By this definition, any form of intellect done by a machine is considered an AI. There is a whole science for it, and as far as the whole going to the internet is concerned, think for a bit will you. How many computers can be linked to the internet? What would stop the AI from using those? As for processors you fail to understand that the internet is done by servers and nodes by which those computers we use connect to.
First, intellect is very loosely defined, and that is why most people confuse highly advanced programs and AIs. Because using that loose definition, suddenly Cleverbot and Evie become AIs - they're not. They're chat bots. They're good at it, but are still constrained to (barely) learning human language. And what stops the AI from using those? I'd recommend reading AI Apocalypse (free e-book on Amazon). This is why, logically speaking, an intentional AI cannot use all computers - they would freeze it up and risk termination. On the other end of the spectrum, 99% of the world's useful computers are protected (servers and the like - because a home computer, if it becomes too sluggish to work, will get shut down/replaced/reformatted, erasing all presence of the AI). And as far as processors go, my point is that I am 99% certain that there is no existing processor architecture that would be able to support an AI - and that we would need very different hardware from what we have to be able to manage it, possibly requiring field-self-configurable processors (processors that, through methods, is able to change the very structure and networking of the transistors that compose it).
Define "Properly" because we have to comprehend that it as an individual conscious could choose to preform in a way you would want it not to. Like you said, it could reprogram itself to BECOME compatible with any other machine out there. Every program has a base code, and all programs have a common ground in certain areas. In the case of having itself pick it's own purpose, what if the purpose it chooses does not fit one we would want it to have?

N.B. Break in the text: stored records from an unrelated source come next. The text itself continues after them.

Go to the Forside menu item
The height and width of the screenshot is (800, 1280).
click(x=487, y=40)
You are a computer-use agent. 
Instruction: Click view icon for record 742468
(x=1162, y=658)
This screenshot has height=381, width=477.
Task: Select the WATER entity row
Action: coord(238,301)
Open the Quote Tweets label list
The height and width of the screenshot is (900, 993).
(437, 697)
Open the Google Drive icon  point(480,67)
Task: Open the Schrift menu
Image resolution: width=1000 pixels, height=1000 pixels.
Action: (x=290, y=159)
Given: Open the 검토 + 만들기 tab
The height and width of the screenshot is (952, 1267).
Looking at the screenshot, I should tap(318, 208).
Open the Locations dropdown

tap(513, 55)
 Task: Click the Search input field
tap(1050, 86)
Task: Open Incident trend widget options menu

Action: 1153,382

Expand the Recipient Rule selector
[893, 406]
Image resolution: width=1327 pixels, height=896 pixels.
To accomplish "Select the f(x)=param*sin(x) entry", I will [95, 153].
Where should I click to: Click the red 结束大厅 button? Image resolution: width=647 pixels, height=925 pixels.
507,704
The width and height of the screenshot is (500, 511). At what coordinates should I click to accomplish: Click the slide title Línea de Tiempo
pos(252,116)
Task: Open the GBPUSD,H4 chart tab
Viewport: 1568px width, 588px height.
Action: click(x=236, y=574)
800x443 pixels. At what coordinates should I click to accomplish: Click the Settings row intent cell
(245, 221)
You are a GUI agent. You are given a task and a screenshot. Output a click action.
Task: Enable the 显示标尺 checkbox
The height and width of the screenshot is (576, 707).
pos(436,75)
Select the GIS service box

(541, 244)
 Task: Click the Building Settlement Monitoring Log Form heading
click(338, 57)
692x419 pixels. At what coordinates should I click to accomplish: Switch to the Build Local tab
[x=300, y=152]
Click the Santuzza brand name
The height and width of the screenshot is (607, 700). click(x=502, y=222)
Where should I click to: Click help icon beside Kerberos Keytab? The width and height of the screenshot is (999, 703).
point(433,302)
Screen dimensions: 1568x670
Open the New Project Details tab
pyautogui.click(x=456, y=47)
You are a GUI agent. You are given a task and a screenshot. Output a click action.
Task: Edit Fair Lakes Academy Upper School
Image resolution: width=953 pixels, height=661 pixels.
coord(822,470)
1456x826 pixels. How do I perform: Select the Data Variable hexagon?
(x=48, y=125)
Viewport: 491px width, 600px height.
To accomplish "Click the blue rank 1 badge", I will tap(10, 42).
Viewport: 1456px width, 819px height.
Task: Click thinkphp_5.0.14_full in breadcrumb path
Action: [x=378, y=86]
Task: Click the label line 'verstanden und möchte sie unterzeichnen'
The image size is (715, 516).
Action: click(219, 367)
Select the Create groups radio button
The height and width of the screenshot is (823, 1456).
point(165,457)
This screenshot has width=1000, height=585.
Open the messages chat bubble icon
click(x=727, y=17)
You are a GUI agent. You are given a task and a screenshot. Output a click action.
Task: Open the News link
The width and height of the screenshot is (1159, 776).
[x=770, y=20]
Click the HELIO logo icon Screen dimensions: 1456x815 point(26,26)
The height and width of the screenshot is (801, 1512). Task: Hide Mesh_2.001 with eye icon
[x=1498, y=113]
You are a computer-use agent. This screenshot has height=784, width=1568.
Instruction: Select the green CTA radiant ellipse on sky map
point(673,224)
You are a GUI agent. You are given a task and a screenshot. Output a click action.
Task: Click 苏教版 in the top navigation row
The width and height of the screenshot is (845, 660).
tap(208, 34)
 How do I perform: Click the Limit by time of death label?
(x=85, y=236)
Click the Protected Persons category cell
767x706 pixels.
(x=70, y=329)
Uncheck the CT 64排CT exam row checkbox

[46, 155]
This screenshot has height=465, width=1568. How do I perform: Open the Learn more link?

First, for properly, read the above about hardware. Second, yes it could choose to perform in a way we wouldn't want to - but that's the whole point of intelligence, choice. And it might not be able to reprogram itself, because as previously stated, an AI would be as much hardware as it would be software. It could copy the software - but without an emulator or virtual machine that understands it, it wouldn't run - and even then, it wouldn't work a fraction as well as it would on the AI platform. And if the purpose it chooses does not fit what we would want it to have, tough shit - they aren't tools, they're actual sentiences. If you want tools for a purpose, make machines. You don't pick an AI for these tasks. That's like forcing somebody to do a task that we would need to be done despite that person expressing strong resentment towards this task just because we need it. It's fucked up. The only thing we can do is, as required, isolate the AI from society or even disable the AI pick a purpose explicitly negative to us - murder, for instance. But if the AI wants to paint, what's wrong with that?
I'm not talking about data processing. I'm referring to disabling the transmit of data from the intelligence to anywhere else. You can disable the ability for a human to move by attacking its neural network, and something similar can work on an AI. I agree that it is possible to break the psyche of a human.
And I'm talking about the fact that you would need to physically sever that, "nerves signal" cannot destroy it. The equivalent to an AI would be to cut the control cables. But it would still think - the brain would still work, just like a human's if we cut that. And it might be just as prone to failure as us, like if for instance it also cut the control to it's cooling system. It has nothing to do with having a computer virus. In humans, it would be the equivalent of rabies or possibly meningitis.
So, I take it that you are not one that thirsts for knowledge then perhaps? Hypothetically speaking, lets say you know of something, lets use gravity. Lets say the time period is around the 1,100's for this example. People know things fall, but not why. You reason that something must be pulling it down, but have no proof. Is this information useful or not?
No, I don't thirst for knowledge - I thirst for understanding of things, because knowledge alone is pointless. And no, that knowledge on it's own is useless, because without data you can't tell what it affects exactly - is it the same reason why the apple falls that the leaf falls? And they knew that things fell - but until Newton figured out the physics behind it, it was hard to associate gravity with what created waterfalls or even the reason why we stuck to the ground. So, to put it short: people who had knowledge of gravity didn't know what they could do with it until they understood the behavior behind it. And even then, it's use was still limited - people didn't figure out the possibilities until astrophysics and general relativity came that we understood gravity better, which allowed us to use, in a larger scale, gravity to reduce the amount of work required to do certain things.
Irrelevant you say? Then lets make this AI on the moon, or perhaps Mars. Heck, lets make it free floating in space.
Sure. Hell, making it on Mars proves my point - it would be a Martian and we would technically be an alien to it. It doesn't change it's nature.